The output of the "NCL SHOW OSI TRANSPORT PORT * ALL" command gives you a wealth of information (equivalent to a 'netstat -an' in Unix speak). If you take time to study the different attributes shown you will be able to determine the partner System of the connection (Remote NSAP or Remote IP Address etc.), the exact Transport connection(Local Reference, remote Reference), the Network Service used (CLNS, RFC1006 etc.), the direction, the local Process PID, creation date and so on.

With all this wealth of information you should be able to draw yourself a diagram of all the systems involved, the type of Network connections that exist between these systems and the applications involved. With the events and traces you can add the connections that aren't being established and ask someone who should know what this implies for your business.

John


Anjan Ganguly
Frequent Advisor

Re: Analyzing OPCOM messages from Operator log.
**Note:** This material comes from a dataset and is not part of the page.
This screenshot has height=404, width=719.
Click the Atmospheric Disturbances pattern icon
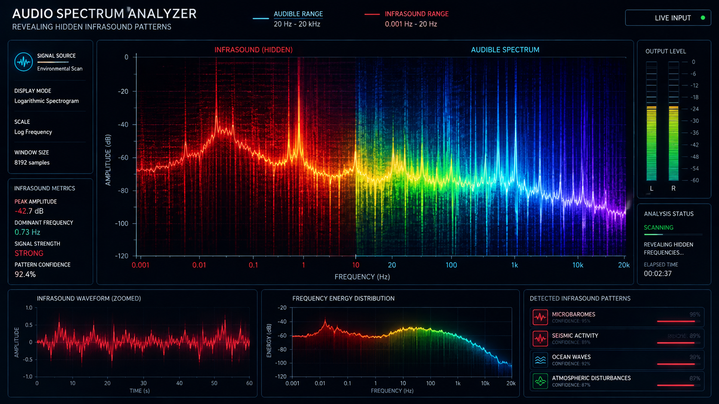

I have identified the application (from PID) that is responsible for using the port.
I have also the following attached statistics.
Today at around 10:55 AM we have a breakedown in communication links and it appears in the port details.
But in anyway, can we relate this
---Creation Time--- with the breakage in physical link? or there may be other reason too for this.
Also I am able to see the Local and Remote transport selector address.But I am quite unsure about how can I relate this with Physical communication line breakage!!!!!!!!!!!!!!!!!!!!!!!

JohnDite
Frequent Advisor

Re: Analyzing OPCOM messages from Operator log.

Anjan,

the output of the OSI TRANSPORT PORT * will only ever show you the 'existing' connections. From the 'Creation Time' you can deduce when these connections were last established. Physical Link breakages should appear as Events in your Event and/or OPERATOR.LOG file. However, from what I could deduce from your configuration the OpenVMS connectivity was all LAN based, the WAN links being managed by another system/router (Cisco?), hence you would not see these events in your OpenVMS log files.

John
Anjan Ganguly
Frequent Advisor

Re: Analyzing OPCOM messages from Operator log.

Thanks John for all your valuable inputs.